Natural signs in key signature

In the current data model, a key signature is assumed to contain only sharp signs or only flat signs. There is no room in them yet for natural signs.

Such natural signs are just “courtesy” signs for the reader, and can be ignored by OMR.

Note however that, since the current engine expects sharps-only or flats-only signatures, the simple presence of natural signs will likely impede correct key recognition. In this case, we will have to manually enter the correct key (without the naturals).

Since 5.3, we can manually insert a natural-only key signature, a kind of “cancel key”. See this possibility detailed in the Naturals section.

Key signature change

A key signature generally appears at the beginning of a staff, within what Audiveris calls the staff “header” (a sequence of: clef, optional key signature, optional time signature). Generally, the engine correctly handles a key signature in the header, simply because it knows precisely where to look.

But later down the staff, a key change may appear.

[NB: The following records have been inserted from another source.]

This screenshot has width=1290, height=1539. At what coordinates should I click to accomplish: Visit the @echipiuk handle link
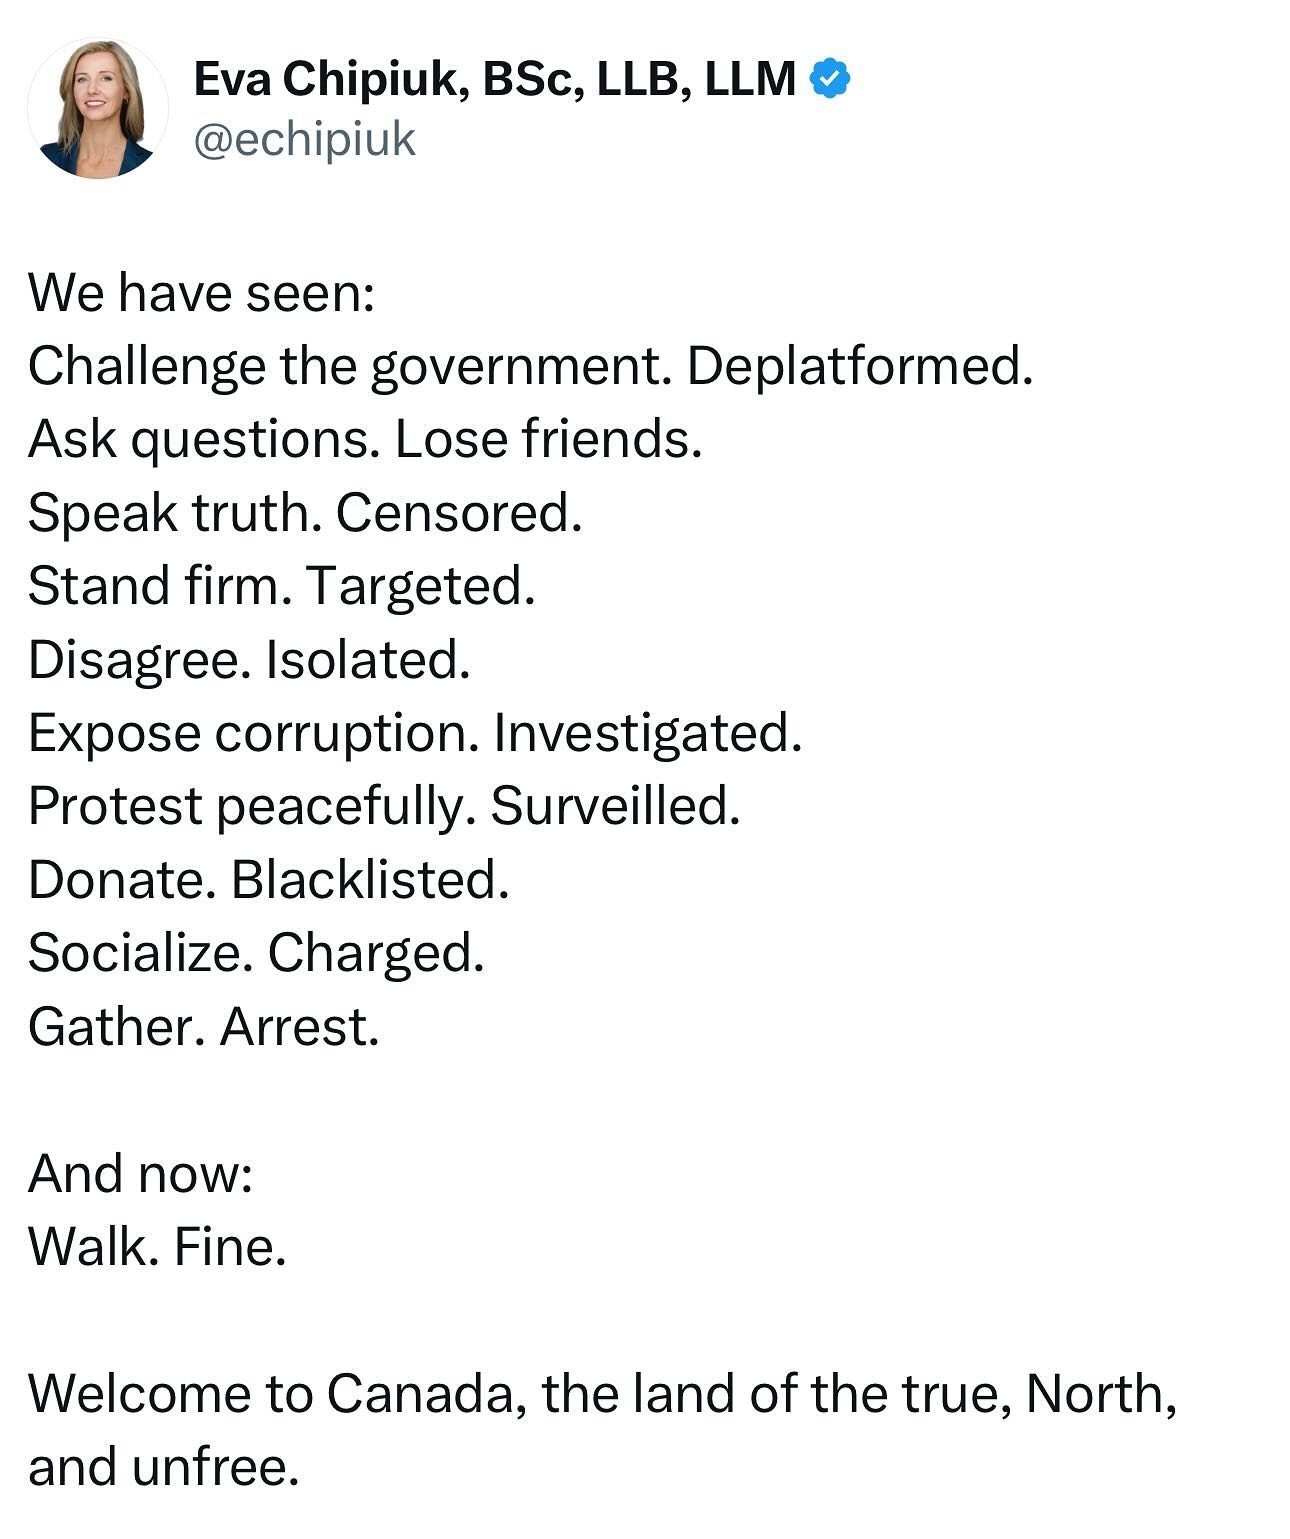[304, 140]
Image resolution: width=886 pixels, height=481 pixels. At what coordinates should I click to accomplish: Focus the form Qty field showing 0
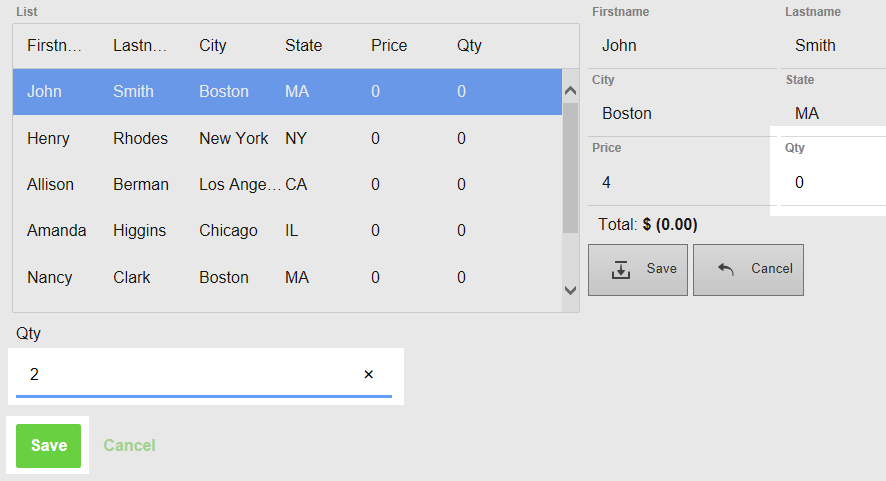(833, 183)
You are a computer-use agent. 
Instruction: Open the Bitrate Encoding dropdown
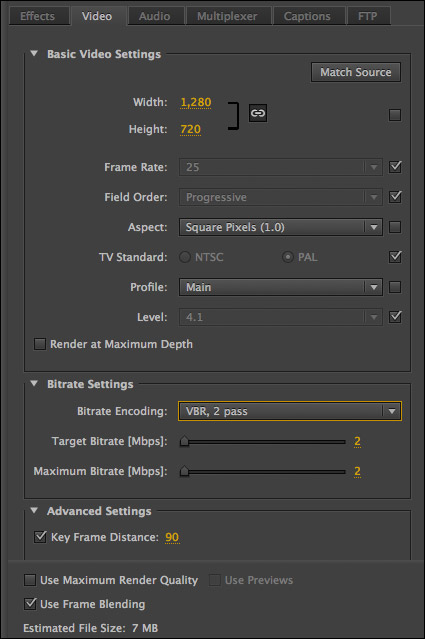click(290, 411)
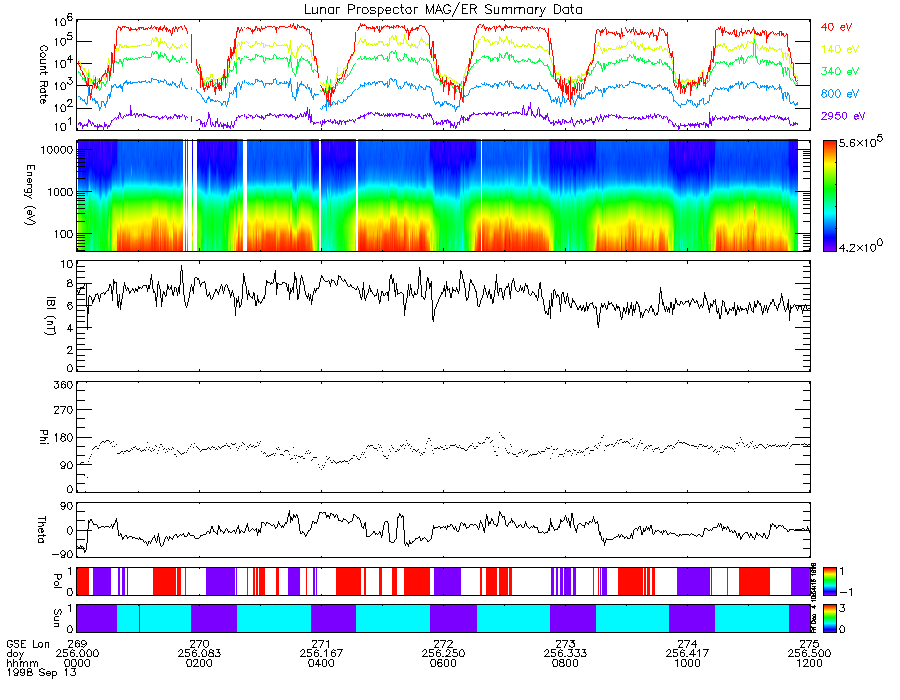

And this new key is not yet handled by the engine.

Such a change often appear in a “courtesy measure”, located at the end of the staff and containing no music note. The purpose of a courtesy measure is simply to warn the human reader that a new key will occur at the next system start. It is thus harmless for the OMR engine to ignore this warning.

Apart from this courtesy case, the user may have to manually enter the missing key change on every staff.

Opposed Stems

We can have two head chords with up and down stems that are located in such a way that they seem to be merged, as follows:

The OMR engine may detect just one long stem, instead of two aligned ones. The problem is that this single stem has some heads attached near the middle of the stem, but no head on any stem end. At the next reduction, this stem will be discarded, and the now isolated heads as well.

This error can be fixed by manually inserting separate standard stems (and the related heads).

ChordName

Recognition of chord names can still be impeded by the presence of sharp () or flat () characters which Tesseract OCR cannot handle correctly.

As a workaround, we can manually replace them by number (#) and lowercase b characters. But the real solution should come from the training of Tesseract OCR on these embedded alteration signs.

See further description in the Text Chord Name section.

Tuplets

Tuplets other than triplets and 6-tuplets are not supported, even manually.

Roman numeral

Some input files represent chords using Roman numerals.

These are recognized, but not yet exported to MusicXML.